**What is expected:** Repeat all of the data precisely.

**The input:**
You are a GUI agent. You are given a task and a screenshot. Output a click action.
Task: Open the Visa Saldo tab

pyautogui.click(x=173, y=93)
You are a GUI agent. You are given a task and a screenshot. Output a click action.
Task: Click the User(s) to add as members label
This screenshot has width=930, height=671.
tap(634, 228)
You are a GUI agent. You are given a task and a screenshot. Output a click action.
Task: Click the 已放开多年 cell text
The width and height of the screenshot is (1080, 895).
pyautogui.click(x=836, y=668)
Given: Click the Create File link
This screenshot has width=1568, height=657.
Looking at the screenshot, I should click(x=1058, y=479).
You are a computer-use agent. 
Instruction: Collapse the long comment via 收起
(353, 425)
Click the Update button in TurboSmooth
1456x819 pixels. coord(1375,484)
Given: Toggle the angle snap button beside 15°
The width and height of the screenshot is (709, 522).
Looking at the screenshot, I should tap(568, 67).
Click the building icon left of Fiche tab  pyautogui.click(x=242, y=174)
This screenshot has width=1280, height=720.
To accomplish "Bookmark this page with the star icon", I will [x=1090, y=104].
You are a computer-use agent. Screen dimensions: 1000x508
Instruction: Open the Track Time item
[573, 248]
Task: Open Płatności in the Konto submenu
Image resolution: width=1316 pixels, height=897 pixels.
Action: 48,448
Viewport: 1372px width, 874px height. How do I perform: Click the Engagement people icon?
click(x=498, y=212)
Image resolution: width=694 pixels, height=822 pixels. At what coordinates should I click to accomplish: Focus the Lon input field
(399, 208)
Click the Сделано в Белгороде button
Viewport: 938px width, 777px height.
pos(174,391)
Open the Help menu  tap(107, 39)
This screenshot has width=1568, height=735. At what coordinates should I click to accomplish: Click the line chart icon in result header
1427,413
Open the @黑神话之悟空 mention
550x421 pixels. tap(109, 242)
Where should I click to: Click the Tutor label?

**Solution to this problem:**
You are a GUI agent. You are given a task and a screenshot. Output a click action.
Task: Open the Visa Saldo tab

pyautogui.click(x=173, y=93)
You are a GUI agent. You are given a task and a screenshot. Output a click action.
Task: Click the User(s) to add as members label
This screenshot has width=930, height=671.
tap(634, 228)
You are a GUI agent. You are given a task and a screenshot. Output a click action.
Task: Click the 已放开多年 cell text
The width and height of the screenshot is (1080, 895).
pyautogui.click(x=836, y=668)
Given: Click the Create File link
This screenshot has width=1568, height=657.
Looking at the screenshot, I should click(x=1058, y=479).
You are a computer-use agent. 
Instruction: Collapse the long comment via 收起
(353, 425)
Click the Update button in TurboSmooth
1456x819 pixels. coord(1375,484)
Given: Toggle the angle snap button beside 15°
The width and height of the screenshot is (709, 522).
Looking at the screenshot, I should tap(568, 67).
Click the building icon left of Fiche tab  pyautogui.click(x=242, y=174)
This screenshot has width=1280, height=720.
To accomplish "Bookmark this page with the star icon", I will [x=1090, y=104].
You are a computer-use agent. Screen dimensions: 1000x508
Instruction: Open the Track Time item
[573, 248]
Task: Open Płatności in the Konto submenu
Image resolution: width=1316 pixels, height=897 pixels.
Action: 48,448
Viewport: 1372px width, 874px height. How do I perform: Click the Engagement people icon?
click(x=498, y=212)
Image resolution: width=694 pixels, height=822 pixels. At what coordinates should I click to accomplish: Focus the Lon input field
(399, 208)
Click the Сделано в Белгороде button
Viewport: 938px width, 777px height.
pos(174,391)
Open the Help menu  tap(107, 39)
This screenshot has width=1568, height=735. At what coordinates should I click to accomplish: Click the line chart icon in result header
1427,413
Open the @黑神话之悟空 mention
550x421 pixels. tap(109, 242)
Where should I click to: Click the Tutor label?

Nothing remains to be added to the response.